Dio si avvicina a noi nella nostra umanità. Dio rende sua la nostra umanità fattuale. Non è un essere umano ideale, fisico o moralmente perfetto, preparato all’incontro con Dio.4 È un bambino, nato da una donna, avvolto in fascei, usando le stesse espressioni di Hannah Arendt: un essere umano, libero in dipendenza permanente.
Avvolto in fasce
La provocazione dell’Incarnazione viene spesso indebolita e ridimensionata, soprattutto a Natale. Così in Chiesa si canta del del piccolo bambino che viene «in fasce pulite, il bambino celeste, molto più bello e santo degli angeli». L’incarnazione di Dio implica entrare in un corpo e quindi dipendenza, «ma per favore non troppo dalla concretezza fisica e soprattutto dalla mancanza di controllo, e, se proprio deve essere, almeno nel contesto della Passione e quasi sempre nello spirito di un abbassamento ed una umiliazione liberamente scelti».5 Ma Luca parla del bambino avvolto in fasce due volte nel suo Vangelo (Vangelo di Luca 2, 7-12). Sì, le fasce e la mangiatoia diventano segno del figlio di Dio. L’immagine di Gesù bambino, che dorme tranquillo e grazioso come parte della «santa (piccola) famiglia», ha poco a che fare con la realtà della vita della maggior parte delle persone di allora e di oggi. Nei Vangeli dell’infanzia di Luca e Matteo, dipendenza e cura, umiliazione, miseria e fuga, infanticidio e grida caratterizzano gli eventi. Come Mosè, anche Gesù ha bisogno delle molteplici cure e attenzioni di donne, uomini e angeli per sopravvivere e diventare colui che testimonia la vicinanza vivente di Dio e viene chiamato «Figlio del’Altissimo» (Vangelo di Luca 1,32).
Maria canta
Il Vangelo di Luca ci racconta che la nascita di Gesù è preceduta dal Sì di Maria. Il gesto umano della devozione a Dio richiede la cooperazione dell’essere umano. Ina Praetorius sottolinea che la parola greca Materia deriva da Mater (=Madre). Nell’antica Grecia, madri, schiave e schiavi erano usati come semplice materia e, considerati spiritualmente meno dotati, venivano destinati ai più umili lavori domestici. Maria, però, come ci racconta il Vangelo, con la sua gravidanza diventa una profetessa e canta il sacro potere di Dio, che fa accadere cose nuove. Certamente Dio ha bisogno anche di collaboratori oggi: agendo possiamo aiutare la vita in noi e intorno a noi a ricominciare da capo.

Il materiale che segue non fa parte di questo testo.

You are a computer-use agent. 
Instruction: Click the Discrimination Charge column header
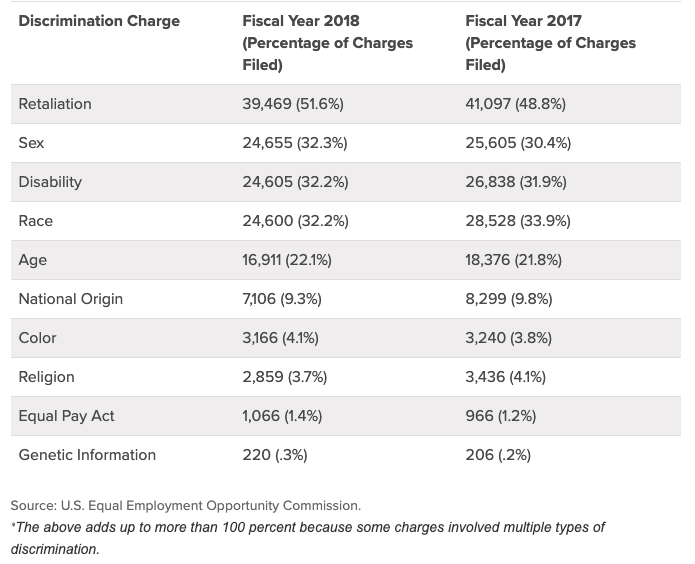(x=99, y=21)
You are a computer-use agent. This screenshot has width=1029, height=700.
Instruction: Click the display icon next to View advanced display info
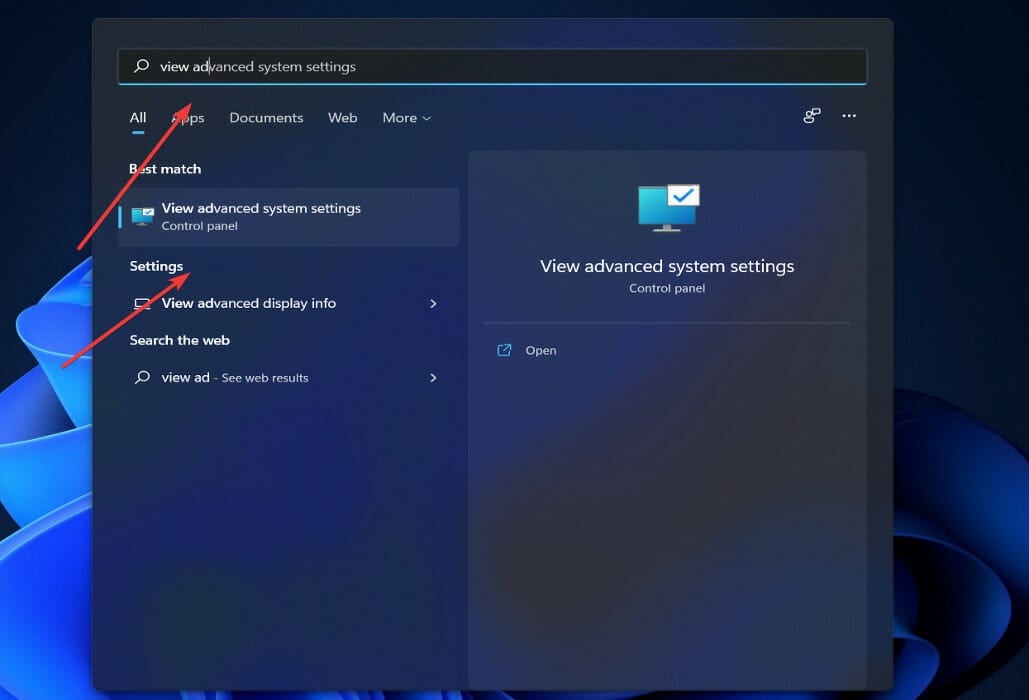tap(141, 303)
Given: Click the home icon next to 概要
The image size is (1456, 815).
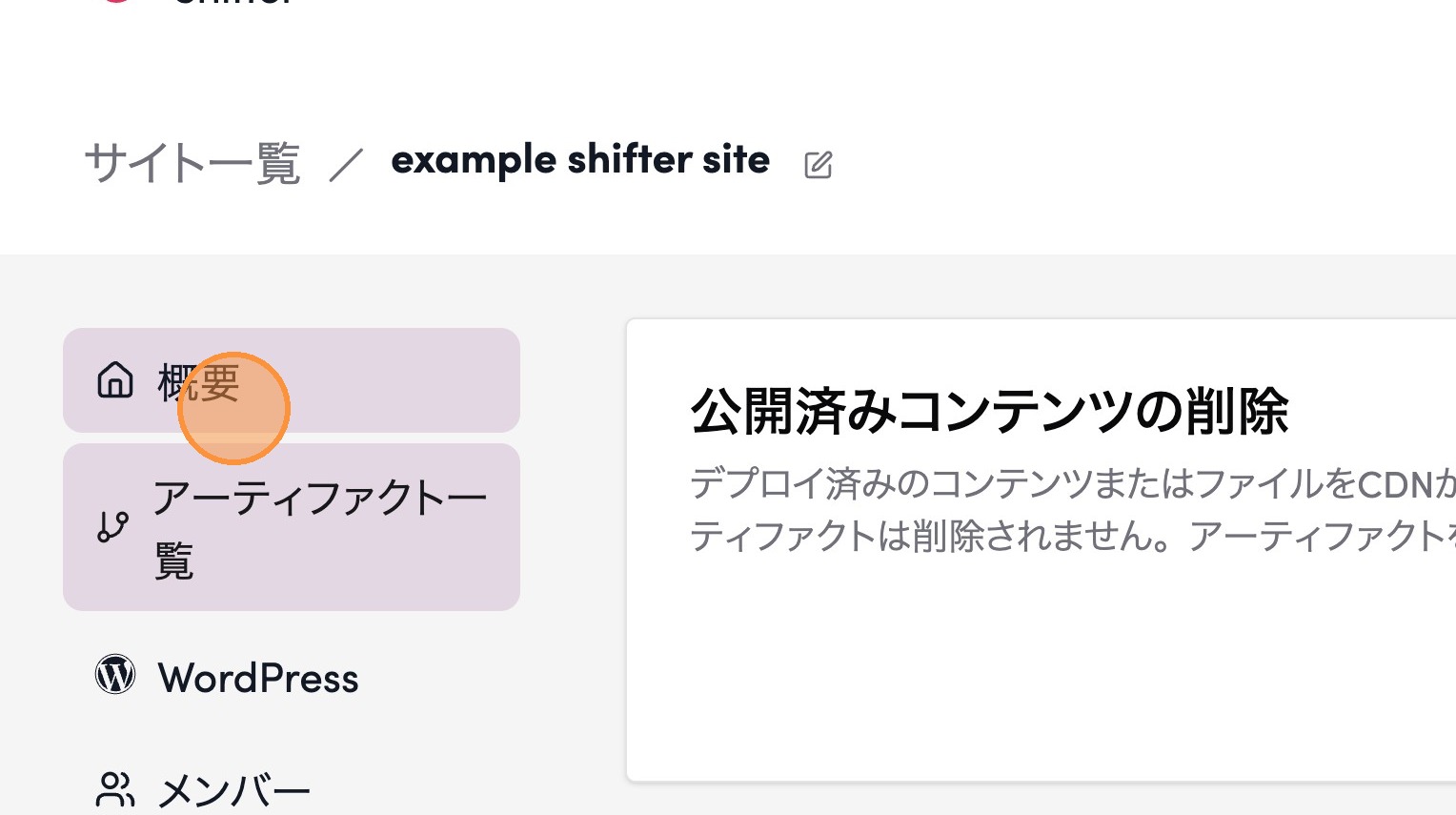Looking at the screenshot, I should click(x=115, y=379).
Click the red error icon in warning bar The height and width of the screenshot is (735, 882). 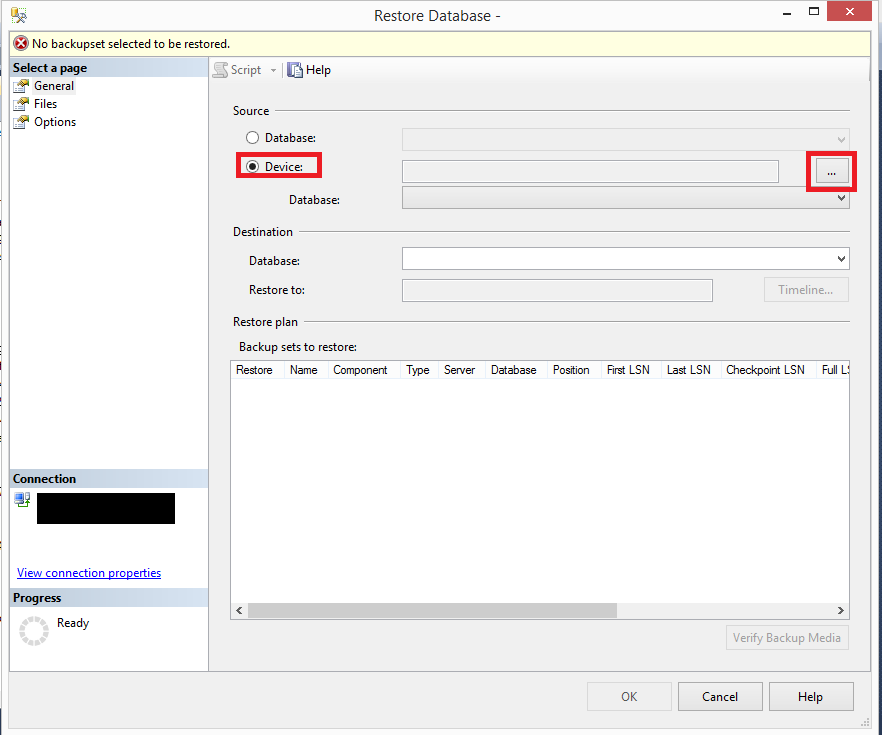tap(21, 44)
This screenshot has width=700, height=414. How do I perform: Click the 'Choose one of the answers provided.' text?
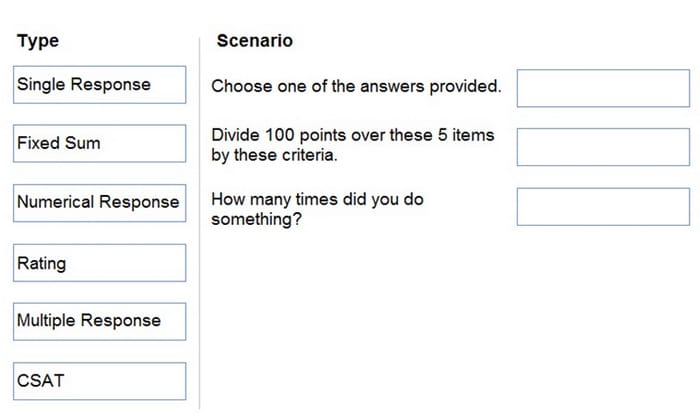click(x=356, y=86)

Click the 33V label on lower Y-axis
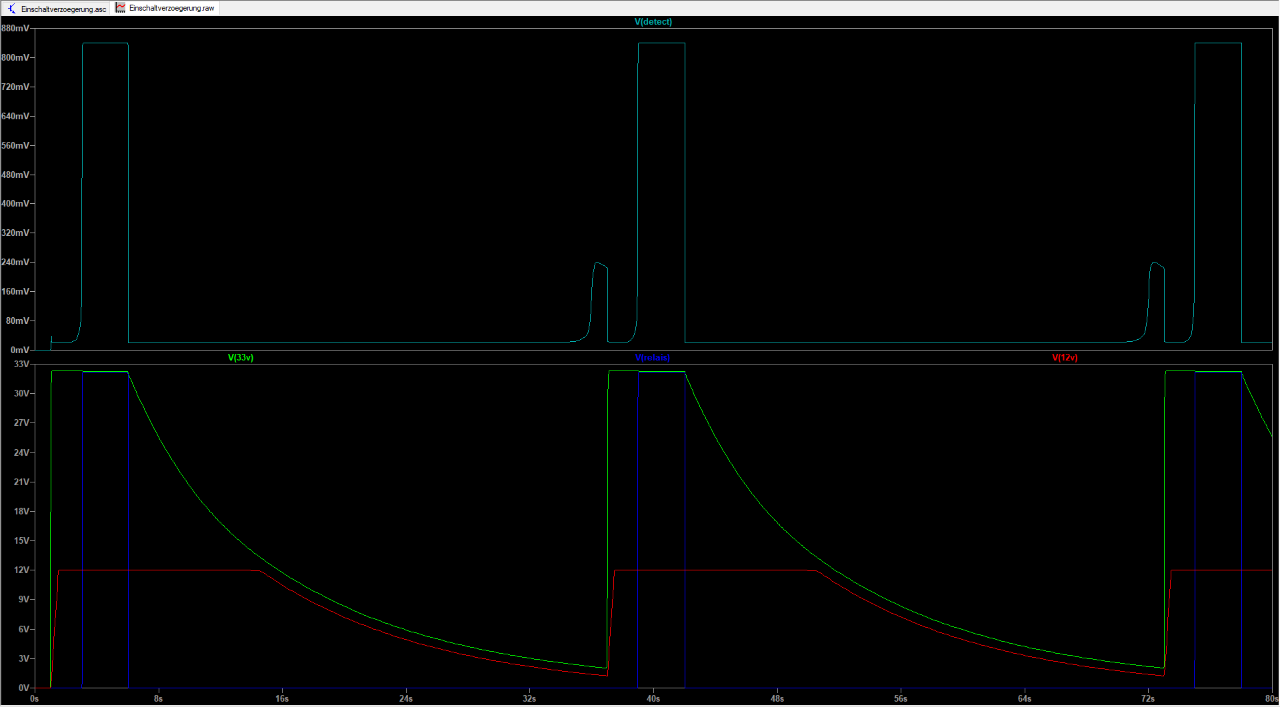[22, 364]
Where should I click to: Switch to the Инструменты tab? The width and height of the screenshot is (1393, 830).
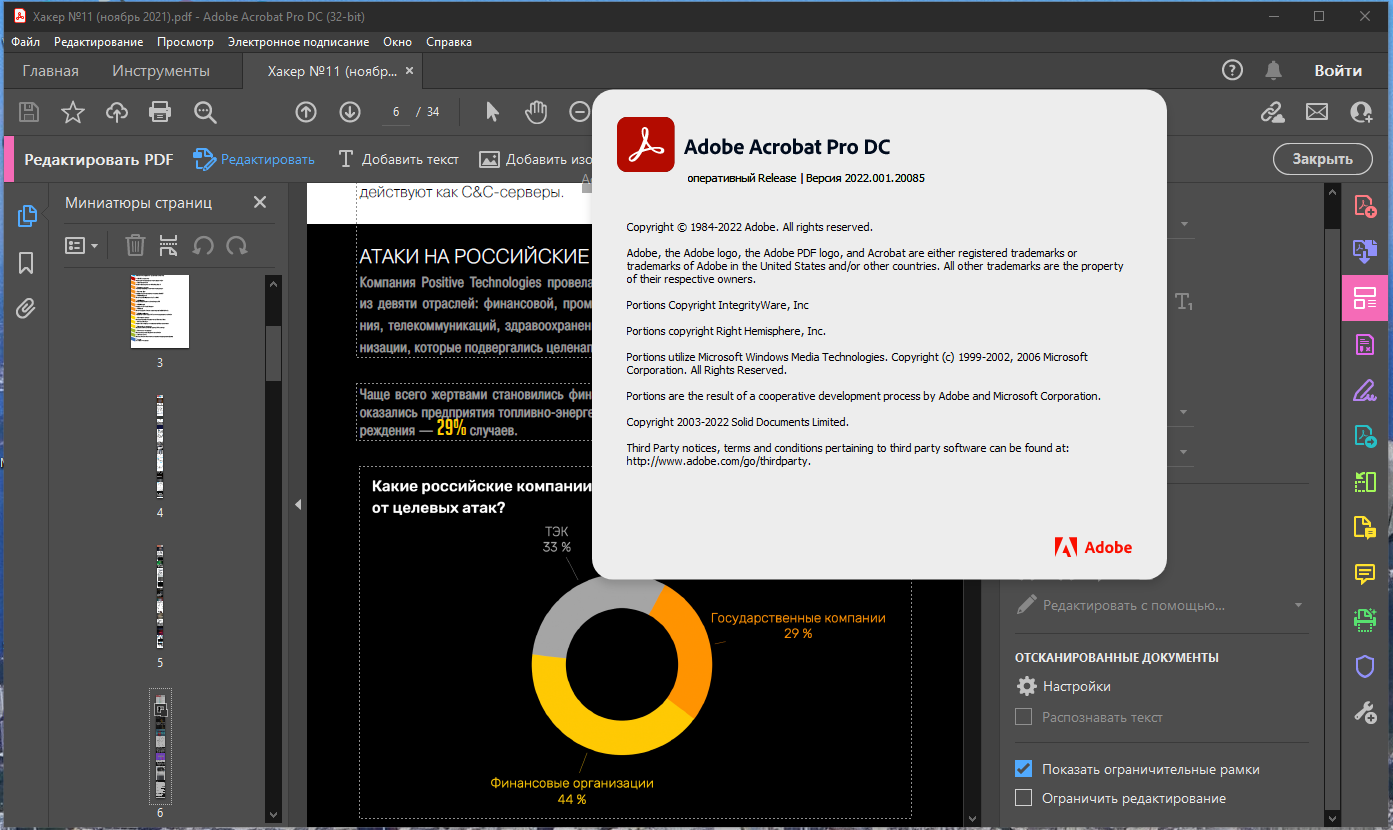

- Hannah Arendt: Vita activa oder Vom tätigen Leben, München 91997, p. 317. Cfr. anche Hannah Arendt: Ich will verstehen. Selbstauskünfte zu Leben und Werk, München 61997. In italiano cfr. Hannah Arendt: Vita activa, Milano, Bompiani 1964; Vita activa. La condizione umana, Milano, Bompiani 1989. Sugli sviluppi della ricerca di Hannah Arendt dalla seconda metà degli anni quaranta alla prima metà degli anni settanta cfr. Dario Zucchello: Io voglio comprendere, Ariccia (Roma) 2019.
- Il pensiero di Hannah Arendt sulla nascita è stato soprattutto recipito nel mondo femminista. In campo teologico di lingua tedesca da Andrea Günter e Ina Prätorius. Cfr. Andrea Günter (Hg.): Maria liest – das heilige Fest der Geburt, Rüsselsheim 2004.
- Hannah Arendt: Vita activa, p. 215.
- Cfr. Magdalena L. Frettlöh: «Gott ist im Fleisch…» Die Inkarnation Gottes in ihrer leibeigenen Dimension beim Wort genommen, in: Dies. / Jürgen Ebach / Hans-Martin Gutmann / Michael Weinrich: «Dies ist mein Leib». Leibliches, Leibeigenes und Leibhaftiges bei Gott und den Menschen, Gütersloh 2006, p. 186-229, p. 187. Frettlöh propone nel suo articolo una frase di Kurt Marti: «ach wäre ein gott / ach wäre ein gott / der fleisch wird im fleisch / eines überaus dicken mädchens.»